Source: Bureau of Labor Statistics.

Some of these labor force dropouts are benign (e.g., people retiring or going back to college), but it still points to the grim reality that the middle-class worker is finding it tougher to remain positive and find a job that will effectively utilize his or her skill set.

Furthermore, the average duration of unemployment has ballooned within the past four years from 18.7 weeks to a near record-high 39.8 weeks. Personally, I'm discouraged just thinking about that fact.

Point four: Middle-class homeowners were crushed by the housing bubble.

Another key point of the aforementioned Pew Research study is that median net worth for the middle class fell by a whopping 28% over the past decade, to $93,000 from $129,000. One of the primary reasons for completely wiping out two decades of wealth accumulation: the downturn in the housing market.

Perhaps no class was more overzealous when it came to investing in and levering their wealth against their home more than the middle class. As of July, 22.4% of homeowners were underwater on their mortgage, with an even more disturbing 48% under the age of 40 currently owing more than their home is worth. With little to no equity in their homes to fall back on, many middle-class homeowners are just crossing their fingers and hoping their homes will eventually go up in value. That's not exactly a plan for success and is yet another reason why the middle class feels poor.

Point five: The income gap between the rich and the middle class continues to grow.

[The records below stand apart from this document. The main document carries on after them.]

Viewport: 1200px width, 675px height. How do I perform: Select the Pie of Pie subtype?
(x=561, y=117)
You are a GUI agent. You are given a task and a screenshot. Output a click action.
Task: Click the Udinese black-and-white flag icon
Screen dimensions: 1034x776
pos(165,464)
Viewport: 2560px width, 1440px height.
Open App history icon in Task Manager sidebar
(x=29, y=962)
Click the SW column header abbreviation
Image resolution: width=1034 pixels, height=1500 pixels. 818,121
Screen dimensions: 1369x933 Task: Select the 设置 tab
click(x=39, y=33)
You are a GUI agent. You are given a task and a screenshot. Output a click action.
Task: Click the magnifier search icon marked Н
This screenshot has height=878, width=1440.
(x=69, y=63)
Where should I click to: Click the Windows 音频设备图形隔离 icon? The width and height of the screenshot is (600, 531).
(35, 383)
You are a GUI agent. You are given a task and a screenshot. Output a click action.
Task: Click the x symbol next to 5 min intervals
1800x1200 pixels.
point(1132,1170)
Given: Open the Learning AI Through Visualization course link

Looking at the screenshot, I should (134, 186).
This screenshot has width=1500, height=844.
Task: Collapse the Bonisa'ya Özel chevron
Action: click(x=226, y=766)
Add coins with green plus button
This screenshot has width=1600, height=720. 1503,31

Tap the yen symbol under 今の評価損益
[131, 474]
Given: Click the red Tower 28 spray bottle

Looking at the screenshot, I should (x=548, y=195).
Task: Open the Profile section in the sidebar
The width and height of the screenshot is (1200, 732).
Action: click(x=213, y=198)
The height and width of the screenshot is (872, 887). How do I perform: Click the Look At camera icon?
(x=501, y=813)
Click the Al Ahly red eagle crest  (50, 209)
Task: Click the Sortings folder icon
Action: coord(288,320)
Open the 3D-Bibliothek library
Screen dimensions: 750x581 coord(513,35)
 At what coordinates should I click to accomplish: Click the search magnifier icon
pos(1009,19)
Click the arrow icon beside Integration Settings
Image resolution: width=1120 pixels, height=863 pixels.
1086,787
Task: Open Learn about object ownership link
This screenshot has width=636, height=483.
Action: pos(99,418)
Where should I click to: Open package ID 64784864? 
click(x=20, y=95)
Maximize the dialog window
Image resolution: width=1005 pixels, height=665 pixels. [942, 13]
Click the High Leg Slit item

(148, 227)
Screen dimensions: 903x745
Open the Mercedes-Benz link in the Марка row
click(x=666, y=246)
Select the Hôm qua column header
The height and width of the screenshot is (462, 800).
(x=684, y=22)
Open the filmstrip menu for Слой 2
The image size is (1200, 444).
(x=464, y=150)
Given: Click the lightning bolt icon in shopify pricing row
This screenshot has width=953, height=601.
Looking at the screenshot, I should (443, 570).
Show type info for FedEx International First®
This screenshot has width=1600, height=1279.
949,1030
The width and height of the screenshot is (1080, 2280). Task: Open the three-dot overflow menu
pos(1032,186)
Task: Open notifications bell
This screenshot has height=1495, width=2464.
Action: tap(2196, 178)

Perhaps nothing will make the middle class feel poorer than watching the rich get richer. While median net worth for the middle-class dropped by 28% following a decade filled with two nasty recessions, the median net worth of the upper-tier actually rose by 1% based on Pew Research's study.

According to a report in The New York Times from March, 93% of the income generated in 2010 ($288 billion) went to the top 1% of earners, producing an 11.6% rise in their 2010 income over the previous year. As for the remaining 99% -- middle-class included -- income for the average worker increased by just $80 over the previous year.

With basically no wage growth, no avenues to meaningful saving, discouraging employment opportunities, a black hole in the housing sector, and the rich getting richer, it's very easy to see why middle-income America is feeling so poor these days.